Dear woman, it's really happening to you.

Key points

  • Many workplace systems and expectations were formed based on the needs of previous generations.
  • Second-generation gender bias disadvantages women in invisible and unintentional ways.
  • Bolster your confidence and advocate for yourself by highlighting your professional characteristics.
Anete Lusina/ Pexels-Canva Germany GmbH
Source: Anete Lusina/ Pexels-Canva Germany GmbH

As a woman, you likely face discrimination at work and don’t even recognize it,1 especially as you may be caught up in a cycle of dealing with stereotypes, multiple roles demanding your attention (additional responsibilities at home), and a lack of female representation in high-ranking positions.2

This less-obvious discrimination may be due to second-generation gender bias,3,4 through which “practices that appear gender-neutral may disadvantage women in invisible and unintentional ways.”5 This includes meetings being held early in the morning or late in evening, gendered career paths, and a lack of access to networks and sponsors.6 Your experience of such bias can be even further nuanced when considering all of your intersectional identities (race, ethnicity, age, religion, physical ability, etc.).

In her book The Gender Penalty: Turning Obstacles into Opportunities for Women at Work, Anneli Blundell7 writes, “be confident in your character, not confident in your competence.”

Blundell encourages professional women to “choose confidence” while recognizing that they are working in systems riddled with second-generation gender bias. Women today work in environments in which the systems and standards of practice were created generations ago, when women were not afforded the opportunity to work outside of the home or take on leadership roles.

Navigating these systems can be tricky; therefore, it may be helpful to advocate for yourself based on your character. Be mindful not to discredit yourself or your abilities when facing new opportunities. For example, you may not have been asked to work on a specific task before, but your characteristics of being thorough, creative, resourceful, and motivated show that you are more than up to the challenge.

Reflect on instances when you have hesitated to pursue an opportunity because you did not feel you met 100% of the requirements.

  • How can you reframe your thinking to focus on your characteristics?
  • How do your characteristics make you an excellent candidate?
  • Are you adaptable, resilient, steadfast, a go-getter, or a life-long learner?

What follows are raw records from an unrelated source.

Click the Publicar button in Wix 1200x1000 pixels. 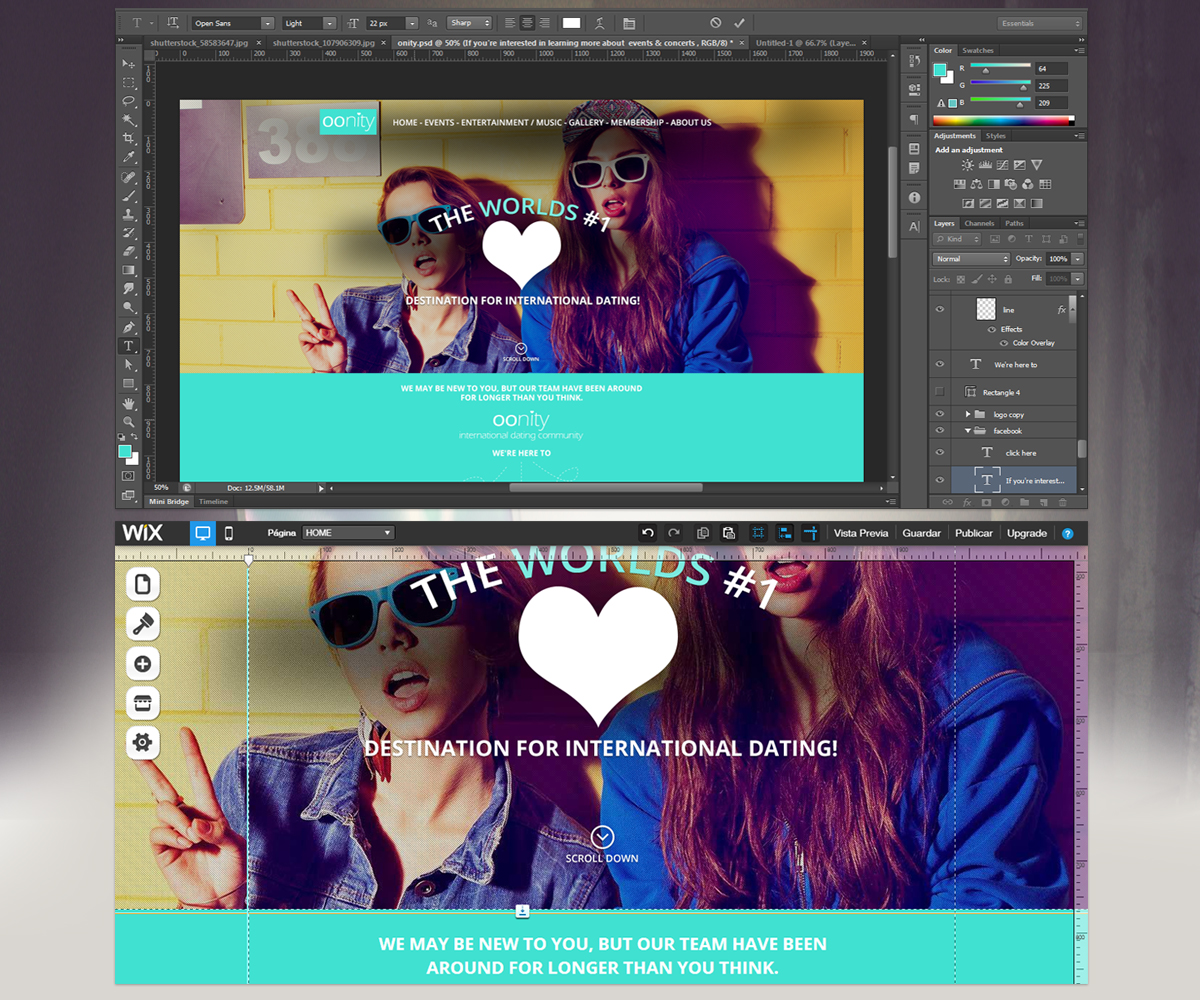click(x=973, y=533)
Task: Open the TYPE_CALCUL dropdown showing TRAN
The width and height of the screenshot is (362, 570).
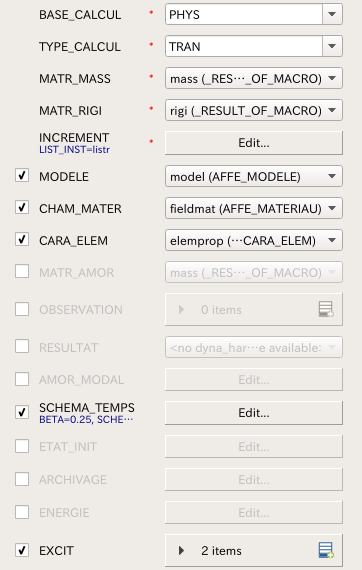Action: click(254, 46)
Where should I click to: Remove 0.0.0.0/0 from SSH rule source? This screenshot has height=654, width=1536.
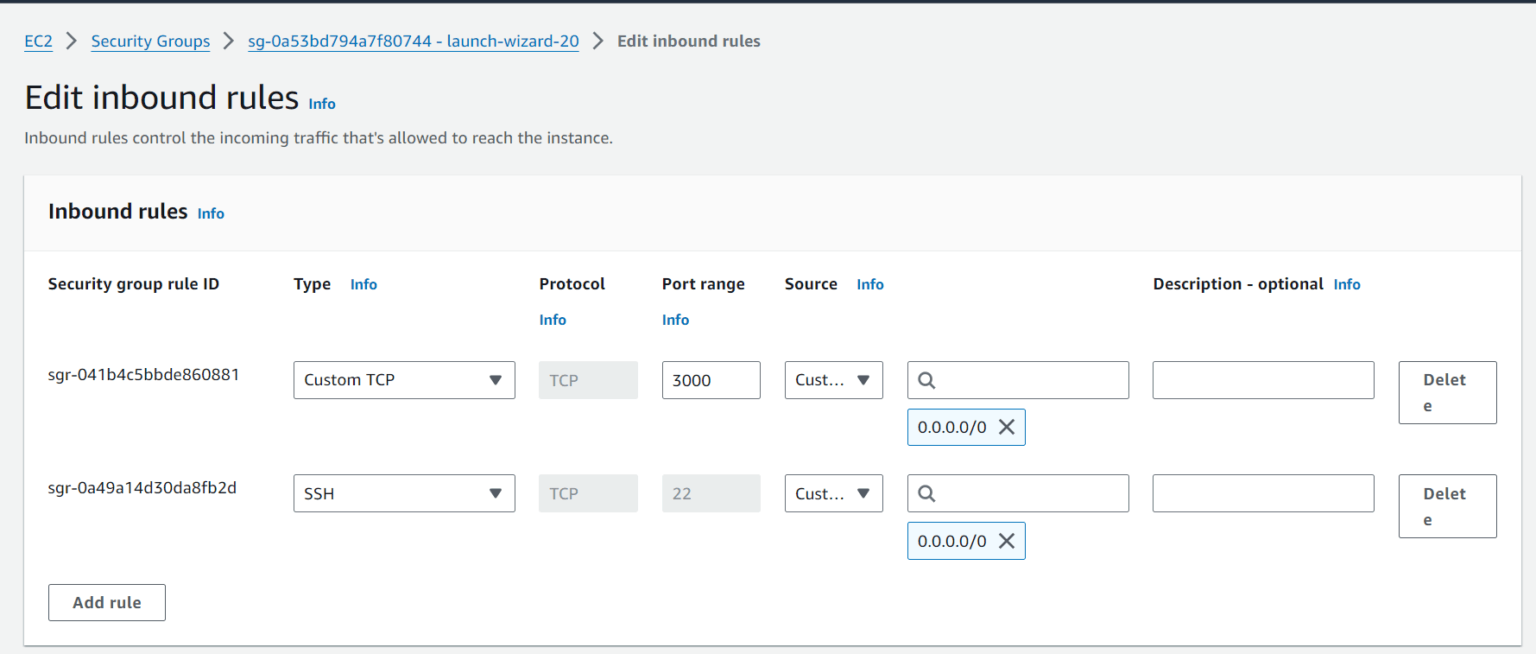click(1006, 541)
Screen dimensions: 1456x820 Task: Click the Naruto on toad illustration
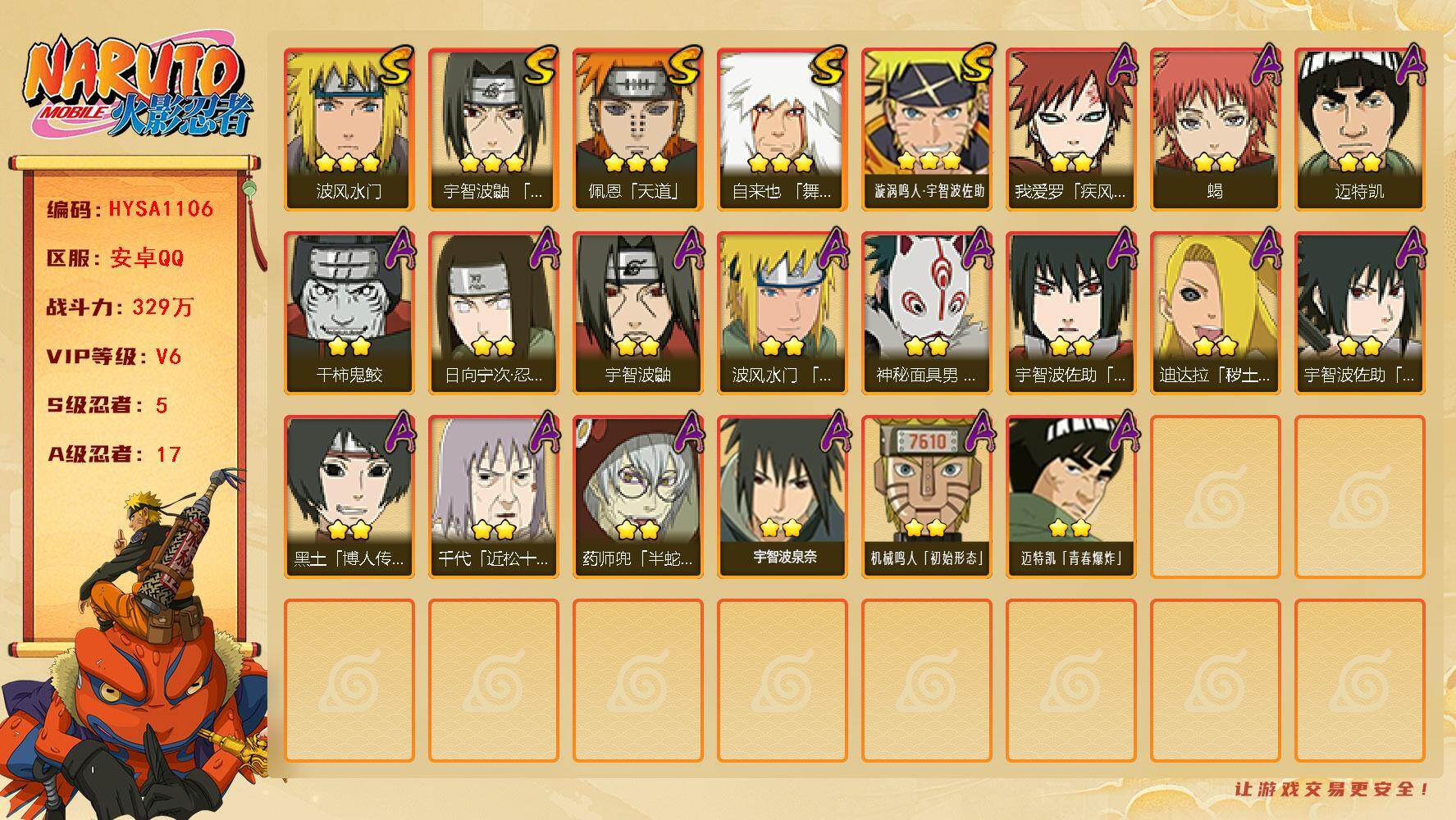point(135,648)
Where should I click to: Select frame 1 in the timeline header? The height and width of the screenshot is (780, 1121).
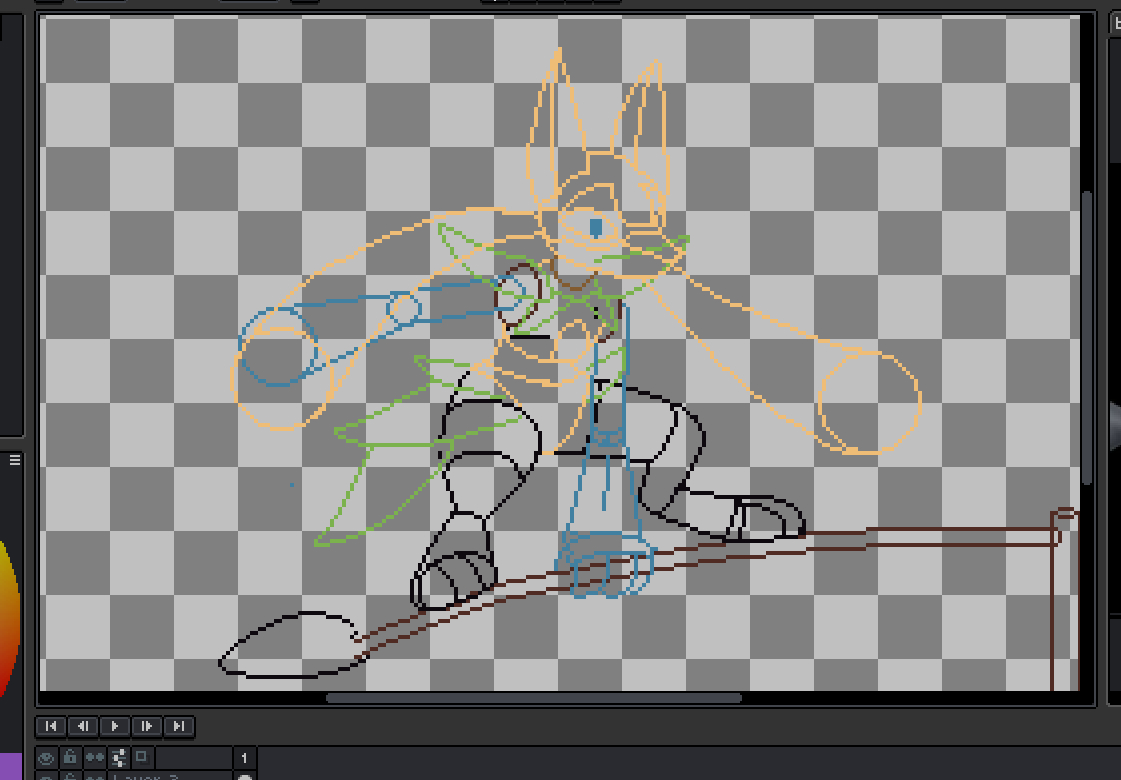click(x=245, y=758)
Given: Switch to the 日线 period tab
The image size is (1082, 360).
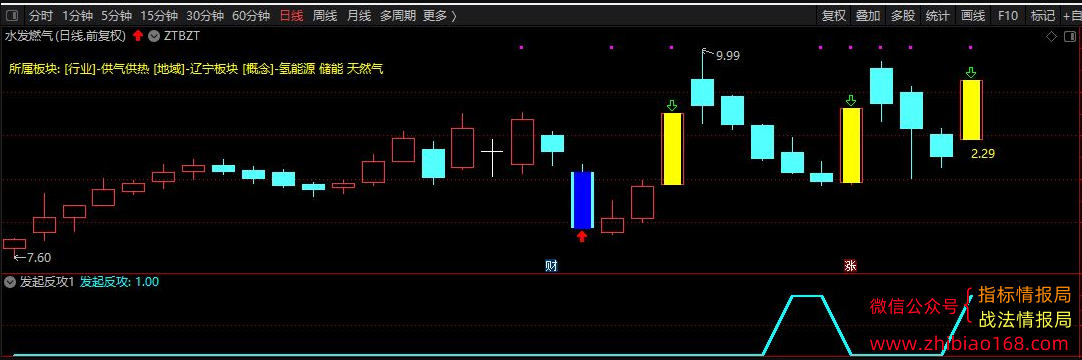Looking at the screenshot, I should click(x=291, y=15).
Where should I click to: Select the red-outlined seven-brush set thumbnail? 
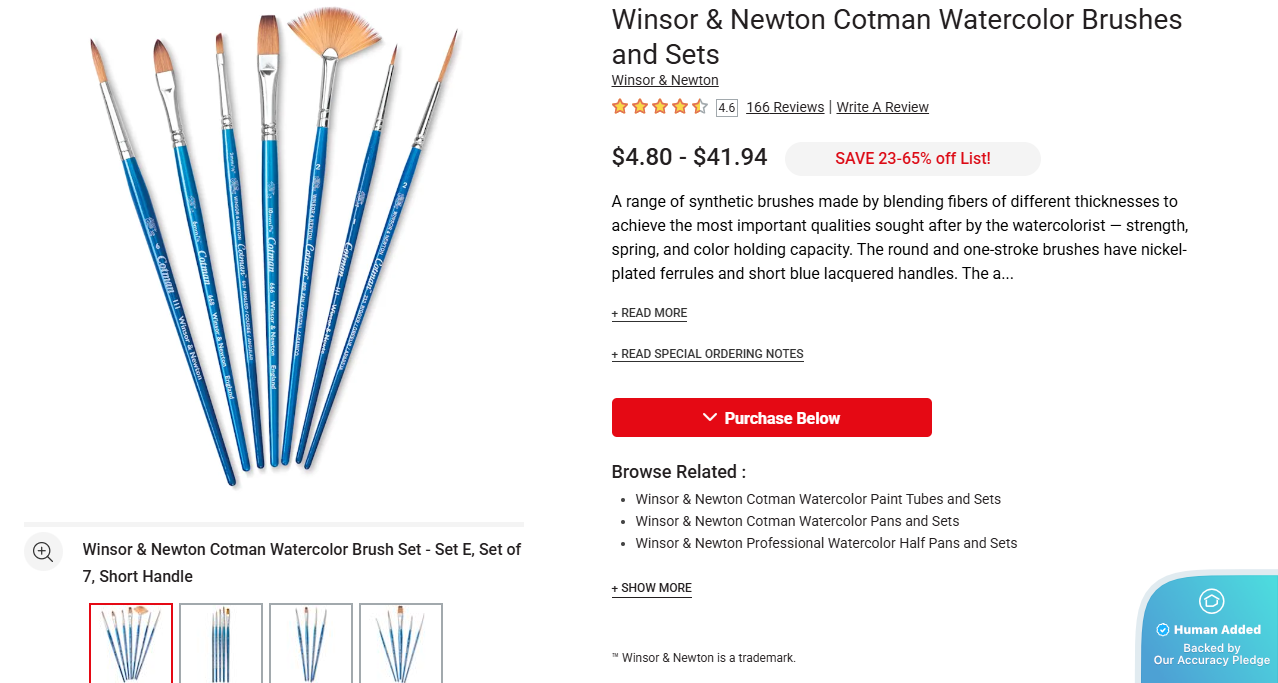[131, 642]
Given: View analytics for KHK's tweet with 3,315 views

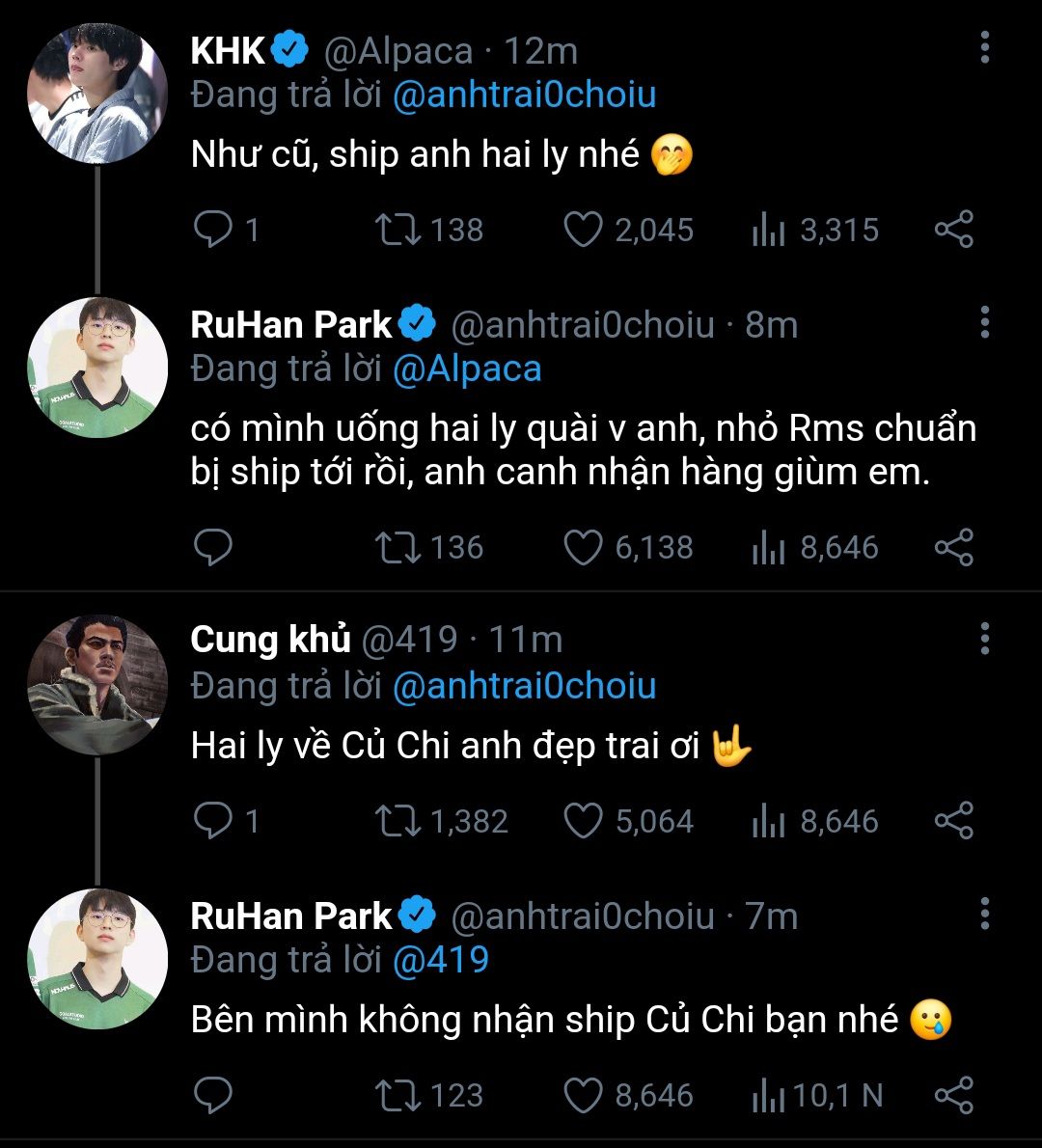Looking at the screenshot, I should pos(768,230).
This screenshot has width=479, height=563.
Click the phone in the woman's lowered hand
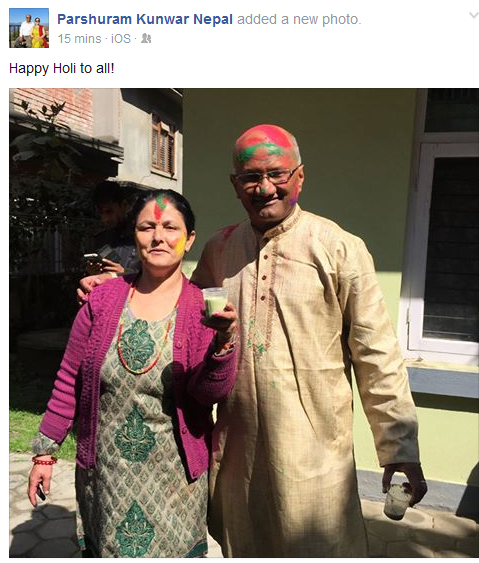(x=41, y=491)
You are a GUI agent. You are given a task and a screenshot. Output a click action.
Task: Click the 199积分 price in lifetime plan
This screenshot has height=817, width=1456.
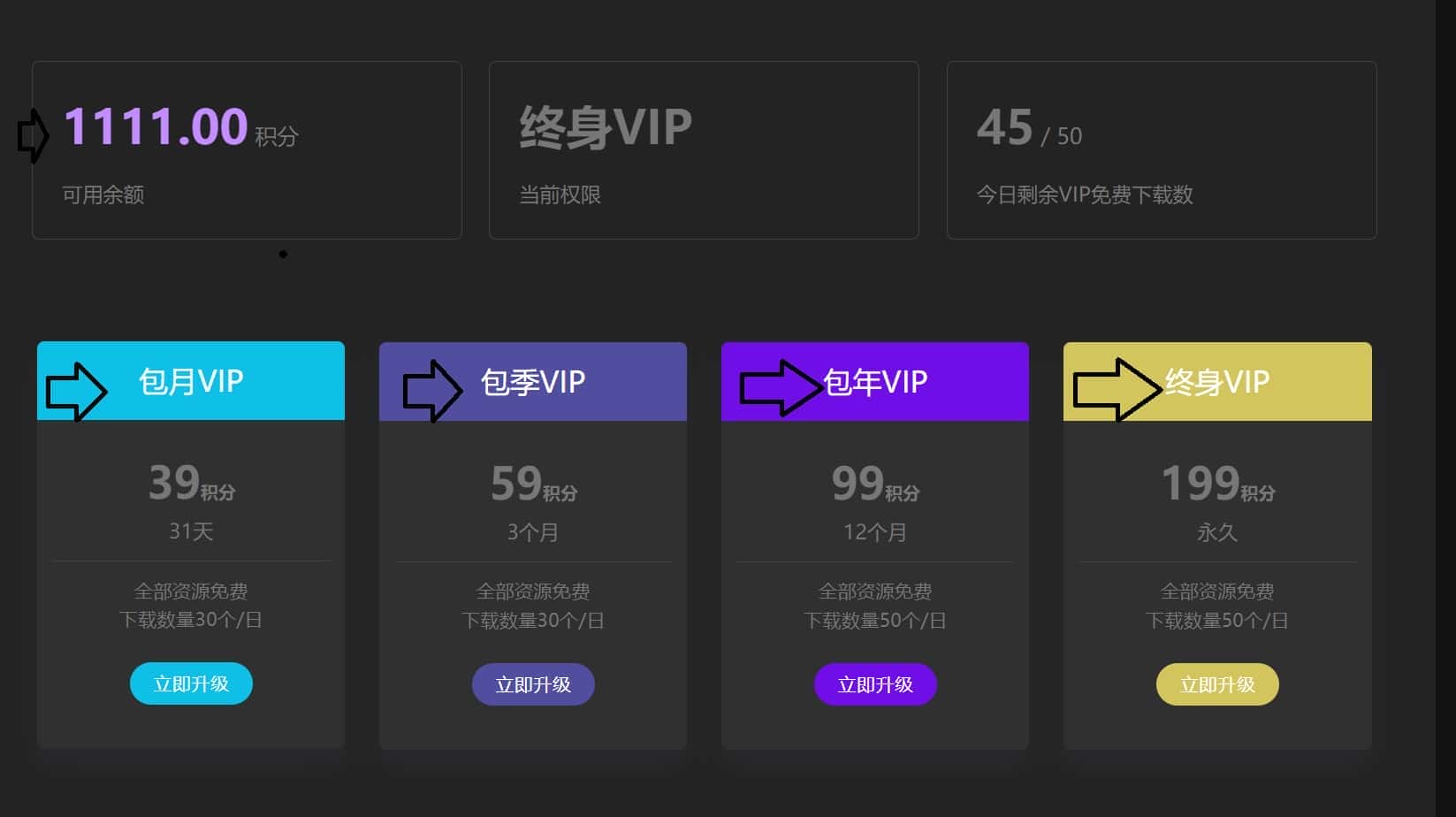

Knowing that you will have to navigate systems in which there is second-generation gender bias, even if it’s hard to see or accept that it’s there, advocate for yourself by highlighting your characteristics.


1. Crosby, F. (1984). The denial of personal discrimination. American Behavioral Scientist, 27(3), 371–386. Retrieved from

2. Batara, M. A., Ngo, J. M., See, K. A., & Erasga, D. (2018). Second generation gender bias: The effects of the invisible bias among mid-level women managers. Asia-Pacific Social Science Review, 18(2), 138-151.

3. Fletcher, J.K. (1999). Disappearing Acts: Gender, power, and relational practice at work. MIT.

4. Trefalt, S., Merrill-Sands, D., Kolb, D., & Wilson, F. (2011). Closing the women’s leadership gap: Who can help?. CGO Insight, 32.

5. Shapiro, M., Rivera-Beckstrom, M., Ingols, C., Blake-Beard, S., Gao, L., O'Neill, R., & VanDam, E. (2022). What's Power Got to Do with It? Seeking Gender-Equity in Organizations through Male Ally Initiatives. Advancing Women in Leadership Journal, 41(1), 1-12.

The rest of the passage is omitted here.